■ Exercise: Every line in the data below that holds "hilfreich" should be found and copied.

[Provided data Boundary: Start]

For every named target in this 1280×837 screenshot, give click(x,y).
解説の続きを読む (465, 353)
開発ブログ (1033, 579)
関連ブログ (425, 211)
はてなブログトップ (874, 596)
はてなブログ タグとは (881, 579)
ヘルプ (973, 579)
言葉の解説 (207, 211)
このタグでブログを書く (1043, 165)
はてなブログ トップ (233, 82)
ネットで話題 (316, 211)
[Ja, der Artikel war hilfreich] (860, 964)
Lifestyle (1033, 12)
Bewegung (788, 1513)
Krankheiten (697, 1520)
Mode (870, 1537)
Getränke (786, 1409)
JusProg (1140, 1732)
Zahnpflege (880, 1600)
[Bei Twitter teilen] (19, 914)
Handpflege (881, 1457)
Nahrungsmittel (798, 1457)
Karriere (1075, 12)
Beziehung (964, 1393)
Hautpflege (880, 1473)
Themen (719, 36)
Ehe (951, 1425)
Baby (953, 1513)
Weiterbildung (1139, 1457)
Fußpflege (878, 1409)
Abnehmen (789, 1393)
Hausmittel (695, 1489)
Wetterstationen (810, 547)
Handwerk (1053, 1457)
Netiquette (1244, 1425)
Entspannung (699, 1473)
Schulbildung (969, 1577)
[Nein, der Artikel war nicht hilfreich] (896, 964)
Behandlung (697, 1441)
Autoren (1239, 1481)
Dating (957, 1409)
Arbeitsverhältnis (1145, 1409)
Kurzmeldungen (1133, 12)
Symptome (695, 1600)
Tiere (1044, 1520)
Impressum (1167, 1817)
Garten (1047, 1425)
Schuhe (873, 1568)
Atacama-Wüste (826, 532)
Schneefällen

[Provided data Boundary: End]

■ Answer section:
[Ja, der Artikel war hilfreich] (860, 964)
[Nein, der Artikel war nicht hilfreich] (896, 964)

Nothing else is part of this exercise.